◆ Problem requirements:
Scale the material from the line with "1024x1024 pixels. How" up to and including the line with "Action: [x=115, y=167]". Reproduce every line, requests included, unchanged except that each number in the answers (the click coordinates and any viewport sizes given there) is multiplied by 1.85 and rounded to a whole number, with halves rounded up.

◆ Data to use:

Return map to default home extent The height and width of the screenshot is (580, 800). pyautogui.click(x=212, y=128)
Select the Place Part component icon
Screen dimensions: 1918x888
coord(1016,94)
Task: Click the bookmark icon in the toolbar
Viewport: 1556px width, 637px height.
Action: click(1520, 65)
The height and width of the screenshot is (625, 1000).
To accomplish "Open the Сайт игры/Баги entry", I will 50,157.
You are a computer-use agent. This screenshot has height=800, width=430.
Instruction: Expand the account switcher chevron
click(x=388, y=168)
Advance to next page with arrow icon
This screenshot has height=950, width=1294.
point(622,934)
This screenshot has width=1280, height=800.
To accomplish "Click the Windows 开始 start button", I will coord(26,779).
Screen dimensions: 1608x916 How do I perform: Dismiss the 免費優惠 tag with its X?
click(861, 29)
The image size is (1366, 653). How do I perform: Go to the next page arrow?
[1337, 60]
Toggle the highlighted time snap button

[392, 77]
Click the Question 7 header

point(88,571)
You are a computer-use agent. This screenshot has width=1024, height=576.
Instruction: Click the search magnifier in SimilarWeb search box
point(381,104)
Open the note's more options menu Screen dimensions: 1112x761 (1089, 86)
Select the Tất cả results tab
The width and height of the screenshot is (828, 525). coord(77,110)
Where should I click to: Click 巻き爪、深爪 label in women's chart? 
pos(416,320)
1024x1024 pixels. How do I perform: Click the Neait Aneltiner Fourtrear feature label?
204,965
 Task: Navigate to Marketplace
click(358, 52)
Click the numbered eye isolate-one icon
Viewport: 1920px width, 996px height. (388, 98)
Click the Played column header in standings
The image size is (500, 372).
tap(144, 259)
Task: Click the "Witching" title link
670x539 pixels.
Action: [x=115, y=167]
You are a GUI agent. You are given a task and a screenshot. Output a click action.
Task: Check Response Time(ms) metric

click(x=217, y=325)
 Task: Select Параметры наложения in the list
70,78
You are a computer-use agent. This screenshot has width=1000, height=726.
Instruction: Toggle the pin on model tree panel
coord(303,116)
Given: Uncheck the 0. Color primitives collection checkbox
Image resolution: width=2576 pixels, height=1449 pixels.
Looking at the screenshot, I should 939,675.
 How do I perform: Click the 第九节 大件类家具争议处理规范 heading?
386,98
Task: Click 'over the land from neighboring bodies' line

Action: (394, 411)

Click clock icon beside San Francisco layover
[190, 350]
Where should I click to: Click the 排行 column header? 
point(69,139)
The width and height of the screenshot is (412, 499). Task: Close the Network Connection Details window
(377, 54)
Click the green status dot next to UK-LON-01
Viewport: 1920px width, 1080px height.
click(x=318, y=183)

◆ Output of the task:
1024x1024 pixels. How do I perform: Click the Neait Aneltiner Fourtrear feature label?
377,1785
 Task: Navigate to Marketplace
click(662, 96)
Click the numbered eye isolate-one icon
Viewport: 3552px width, 1843px height. (718, 181)
Click the Played column header in standings
The image size is (500, 372).
tap(266, 479)
Task: Click the "Witching" title link
670x539 pixels.
Action: [x=213, y=309]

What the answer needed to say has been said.